L’analisi di Borghi prosegue: “Andiamo con ordine. Siamo al quinto tempo di un film iniziato ormai quattro decenni fa. All'epoca, per contestare uno Stato centralista ritenuto la causa delle inefficienze del sistema e degli sprechi, Umberto Bossi lanciò la sua Lega coniando un concetto fino a quel momento rimasto in qualche polveroso libro di istituzioni del diritto pubblico, "federalismo". Il concetto, tradotto poi icasticamente nello slogan "padroni a casa nostra", era quello di legare il più possibile il luogo di produzione delle imposte al luogo di impiego di tali rimesse fiscali. La prima esperienza politica, dopo anni di grancassa, non andò benissimo. Il primo governo Berlusconi, che aveva proprio il leghista Speroni ministro per le riforme istituzionali, finì proprio travolto dallo scontro interno con Bossi.

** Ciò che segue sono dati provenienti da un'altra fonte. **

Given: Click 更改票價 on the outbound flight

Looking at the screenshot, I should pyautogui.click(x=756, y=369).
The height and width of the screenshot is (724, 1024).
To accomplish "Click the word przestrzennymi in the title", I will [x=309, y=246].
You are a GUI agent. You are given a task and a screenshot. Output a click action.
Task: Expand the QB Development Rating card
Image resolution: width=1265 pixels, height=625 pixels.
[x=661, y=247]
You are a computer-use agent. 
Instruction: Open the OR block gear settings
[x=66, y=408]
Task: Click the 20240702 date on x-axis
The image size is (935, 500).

Che, dopo una breve suggestione sul "federalismo democratico" (con il discorso di D'Alema al congresso leghista di Assago del 1995 che arrivò a definire la Lega una "costola della sinistra"), ripiegò nella suggestione della secessione e dell'indipendenza del Nord, coniando una iconografia fatta di Soli delle Alpi, ampolle alle fonti del Po, riti celtici e via discorrendo che tradiva la difficoltà di riuscire a trasferire sul piano della concretezza un messaggio politico che sceglieva di rinchiudersi nella radicalizzazione per sopravvivere dopo una esperienza di governo non riuscita.
Anche la secessione finì - come era inevitabile - nel campionario degli archivi, per essere sostituito dalla stagione della "devoluzione", che caratterizzò tutta l'esperienza di Umberto Bossi nei primi anni Duemila come ministro delle riforme: il tentativo di trasformare l'Italia in un stato federale, trasferendo per via costituzionale una serie di importanti poteri legislativi (sanità, scuola, polizia locale su tutti) dal livello centrale ai governi regionali. Un progetto approvato dal Parlamento, ma bocciato nel 2006 da un referendum popolare che riportò il concetto alla casella del "via".”
La conclusione di Borghi lascia capire la sua opinione su questa sorta di “nulla di fatto”: “E si arriva quasi ai giorni nostri. Preceduto da una sorta di referendum-plebiscito nelle regioni Lombardia e Veneto, che sulla scorta di una domanda quasi pleonastica sul fatto se si volesse l'attribuzione di ulteriori forme e condizioni particolari di autonomia, si apre un negoziato tra le regioni Veneto e Lombardia su come ottenere maggiori competenze e trattenere una percentuale maggiore delle entrate fiscali sul territorio, la cosiddetta "autonomia differenziata" alla quale si agganciano poi altre regioni, tra cui il Piemonte. Che naufraga poi sotto le forche caudine della Corte Costituzionale. E così oggi si inventano le "pre-intese", cioè il trasferimento - ad invarianza di fondi - di materie limitate: protezione civile, professioni, previdenza complementare, tutela della salute. Con un "però" grande come una casa: le Regioni devono finanziare queste funzioni coi loro avanzi di amministrazione. E le regioni come il Piemonte, che sono in disavanzo? Misteri di una finta riforma di mezza estate”.